L’Union européenne s’apprête à renforcer significativement les règles encadrant l’accès des mineurs aux services numériques. Présenté par Ursula von der Leyen ce mercredi 16 septembre, le projet nommé EU Kids Act prévoit des restrictions concernant les réseaux sociaux, les plateformes de jeux vidéo et les chatbots dotés d’intelligence artificielle. Le texte sera officiellement dévoilé jeudi.
Des restrictions selon l’âge des utilisateurs
« Pas de réseaux sociaux avant 13 ans. Pas de compte personnel avant 15 ans », a indiqué la présidente de la Commission européenne. Les enfants de moins de 13 ans pourraient toutefois accéder exceptionnellement à certains services adaptés, sous la surveillance directe d’un parent.
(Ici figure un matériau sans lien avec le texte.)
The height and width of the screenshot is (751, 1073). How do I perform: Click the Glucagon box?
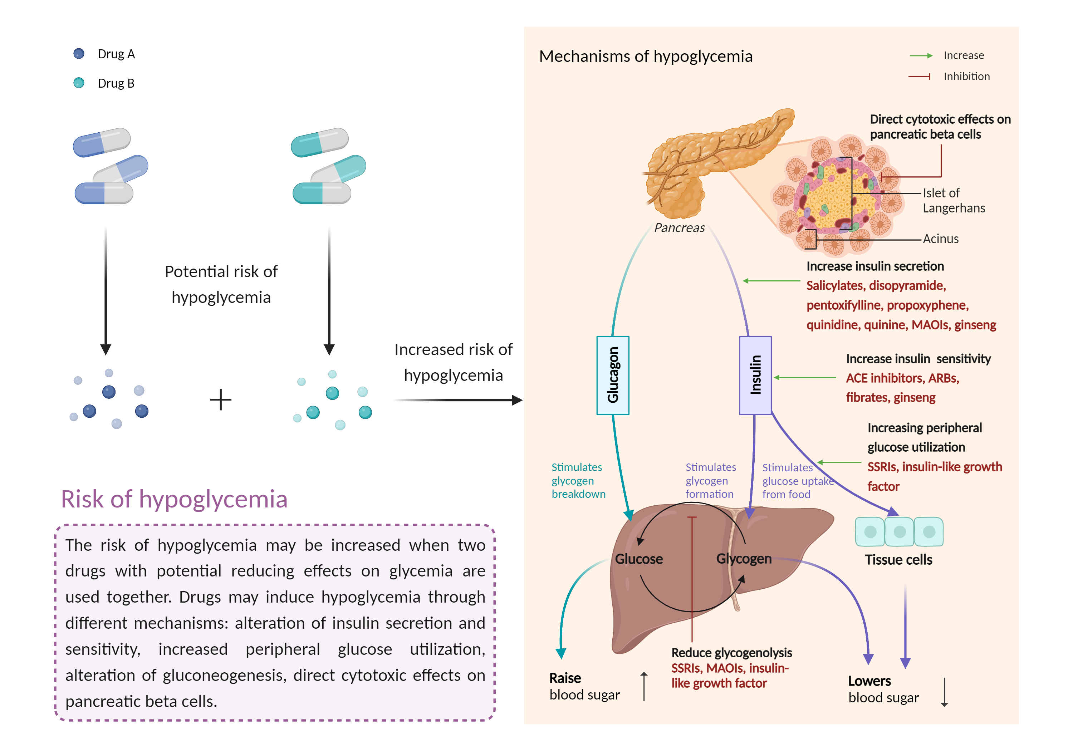(x=613, y=375)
Pour les jeunes âgés de 13 à 15 ans, la création d’un compte nécessiterait l’accord parental, avec des fonctionnalités limitées et des restrictions sur la durée d’utilisation. Les plateformes seraient également tenues de mettre en place des mesures de protection supplémentaires pour les adolescents plus âgés.
Cette initiative intervient alors que la France cherche à revitaliser son propre système, suite à l’annulation de sa précédente législation par le Conseil constitutionnel.
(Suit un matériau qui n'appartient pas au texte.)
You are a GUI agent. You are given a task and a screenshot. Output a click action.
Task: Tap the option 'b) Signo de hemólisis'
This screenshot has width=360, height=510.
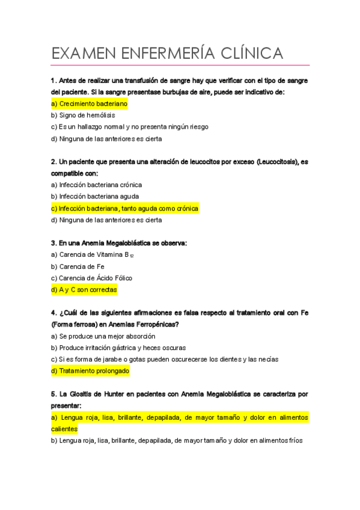(83, 115)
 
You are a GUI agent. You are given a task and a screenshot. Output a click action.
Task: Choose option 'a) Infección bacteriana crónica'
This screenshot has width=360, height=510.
(97, 185)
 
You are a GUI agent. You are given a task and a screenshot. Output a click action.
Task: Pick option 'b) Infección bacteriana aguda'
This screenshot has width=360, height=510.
(95, 196)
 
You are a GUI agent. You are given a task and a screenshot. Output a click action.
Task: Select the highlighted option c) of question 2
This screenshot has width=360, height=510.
(124, 208)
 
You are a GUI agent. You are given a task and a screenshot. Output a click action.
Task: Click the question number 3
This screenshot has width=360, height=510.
(53, 243)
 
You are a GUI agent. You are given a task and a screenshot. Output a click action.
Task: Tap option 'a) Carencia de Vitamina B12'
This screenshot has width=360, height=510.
(93, 255)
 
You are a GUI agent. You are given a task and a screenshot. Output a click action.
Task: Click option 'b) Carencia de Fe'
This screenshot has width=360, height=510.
(78, 266)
Les chatbots IA et les jeux vidéo touchés par les nouvelles règles
Bruxelles souhaite également imposer de nouvelles obligations aux services qui pourraient exposer les mineurs à des interactions risquées ou à des mécanismes favorisant une utilisation excessive. Les développeurs de compagnons virtuels devront notamment s’assurer d’éviter les fonctions entraînant une dépendance émotionnelle à l’intelligence artificielle.
Les entreprises concernées devront vérifier l’âge de leurs utilisateurs, notamment grâce à l’application européenne dédiée à la vérification de l’âge. Les sanctions potentielles pourraient atteindre 6 % de leur chiffre d’affaires annuel global, un plafond déjà envisagé dans la loi sur les services numériques.
Cependant, ce projet devra suivre plusieurs étapes législatives européennes avant d’être mis en œuvre. Le contenu final sera déterminé par les négociations entre le Parlement européen et les États membres, notamment sur les modalités de contrôle de l’âge et de protection des données personnelles.